副業等で給与所得以外にも所得がある場合も確定申告が必要なので同様です。
1年間のふるさと納税申込先が5自治体以下
次の条件は1年間でふるさと納税の申し込みが5自治体以下の場合になります。
注意点があり、例えばA市に複数回の寄付を行ってもカウントは1つです。
5回までの寄付という意味ではありません。
5つの自治体までなら寄付の回数は関係ありませんので控除限度額を考えながら同じ自治体に寄付するのもOKです。
ワンストップ特例制度に必要なもの
次にワンストップ特例制度を利用する際に必要なものを紹介します。
ワンストップ特例制度の申請書
ワンストップ特例制度の申請書とは正式には先ほども紹介した「寄付金税額控除に係る申告特例申込書」です。

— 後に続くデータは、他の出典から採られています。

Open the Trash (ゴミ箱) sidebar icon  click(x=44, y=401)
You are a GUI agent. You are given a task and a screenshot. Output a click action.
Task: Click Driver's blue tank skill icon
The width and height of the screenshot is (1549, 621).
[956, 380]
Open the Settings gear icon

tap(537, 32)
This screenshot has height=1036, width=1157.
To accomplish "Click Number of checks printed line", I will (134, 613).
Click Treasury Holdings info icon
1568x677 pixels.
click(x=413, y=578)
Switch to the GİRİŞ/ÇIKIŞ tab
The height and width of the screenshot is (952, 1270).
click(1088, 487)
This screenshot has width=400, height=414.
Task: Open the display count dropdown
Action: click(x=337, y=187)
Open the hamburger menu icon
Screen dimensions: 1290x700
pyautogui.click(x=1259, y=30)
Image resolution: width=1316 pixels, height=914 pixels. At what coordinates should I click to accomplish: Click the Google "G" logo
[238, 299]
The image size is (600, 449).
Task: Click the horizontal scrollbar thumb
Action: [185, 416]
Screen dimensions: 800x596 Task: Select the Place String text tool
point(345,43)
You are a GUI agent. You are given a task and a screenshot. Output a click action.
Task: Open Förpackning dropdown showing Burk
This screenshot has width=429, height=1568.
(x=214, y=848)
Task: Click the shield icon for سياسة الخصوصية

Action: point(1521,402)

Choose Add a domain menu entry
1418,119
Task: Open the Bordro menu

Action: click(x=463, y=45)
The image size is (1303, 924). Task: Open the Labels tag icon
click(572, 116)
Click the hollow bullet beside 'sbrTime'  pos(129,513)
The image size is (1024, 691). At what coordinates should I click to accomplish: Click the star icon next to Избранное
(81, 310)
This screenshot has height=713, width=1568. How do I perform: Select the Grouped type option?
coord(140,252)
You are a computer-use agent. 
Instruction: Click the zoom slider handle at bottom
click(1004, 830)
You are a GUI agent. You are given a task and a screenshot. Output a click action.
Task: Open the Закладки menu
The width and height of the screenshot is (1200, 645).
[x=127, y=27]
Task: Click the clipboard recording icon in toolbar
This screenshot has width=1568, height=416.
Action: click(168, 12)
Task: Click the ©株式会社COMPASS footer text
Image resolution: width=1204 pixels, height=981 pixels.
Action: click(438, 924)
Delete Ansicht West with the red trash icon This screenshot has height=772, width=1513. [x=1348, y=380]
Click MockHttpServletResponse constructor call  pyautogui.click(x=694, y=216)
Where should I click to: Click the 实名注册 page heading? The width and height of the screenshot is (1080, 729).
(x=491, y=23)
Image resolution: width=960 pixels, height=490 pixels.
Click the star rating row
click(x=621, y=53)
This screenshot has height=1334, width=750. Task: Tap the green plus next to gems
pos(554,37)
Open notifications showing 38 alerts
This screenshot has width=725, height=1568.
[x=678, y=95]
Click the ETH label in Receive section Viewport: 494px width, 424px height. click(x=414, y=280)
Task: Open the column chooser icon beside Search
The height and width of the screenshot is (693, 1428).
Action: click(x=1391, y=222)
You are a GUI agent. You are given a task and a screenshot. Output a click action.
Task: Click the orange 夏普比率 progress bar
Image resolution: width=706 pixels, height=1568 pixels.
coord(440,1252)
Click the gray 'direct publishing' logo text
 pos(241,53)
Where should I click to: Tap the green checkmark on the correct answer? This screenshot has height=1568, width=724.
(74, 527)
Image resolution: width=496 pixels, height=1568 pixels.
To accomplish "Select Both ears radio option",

ふるさと納税で寄付を行う場合はどのサイトを経由しても「寄付金税額控除に係る申告特例申込書の送付を希望する」や「ワンストップ特例制度を利用する」などの選択箇所があります。
再度、確認ですがワンストップ特例制度を利用したい場合は申込時に忘れないでくださいね。
もし、忘れた場合は利用したサイトや寄付先の自治体に連絡し「寄付金税額控除に係る申告特例申込書」を取り寄せて作成する事になるので手間になります。
マイナンバー関連書類・本人確認書類
ワンストップ特例制度でも確定申告と同様でマイナンバー関連の書類や本人確認書類が必要です。
写し(コピー)を「寄付金税額控除に係る申告特例申込書」ど同封する必要があり、マイナンバーカード(個人番号カード)を持っているかどうかで用意する内容が異なります。画像を参考に簡潔に言うと…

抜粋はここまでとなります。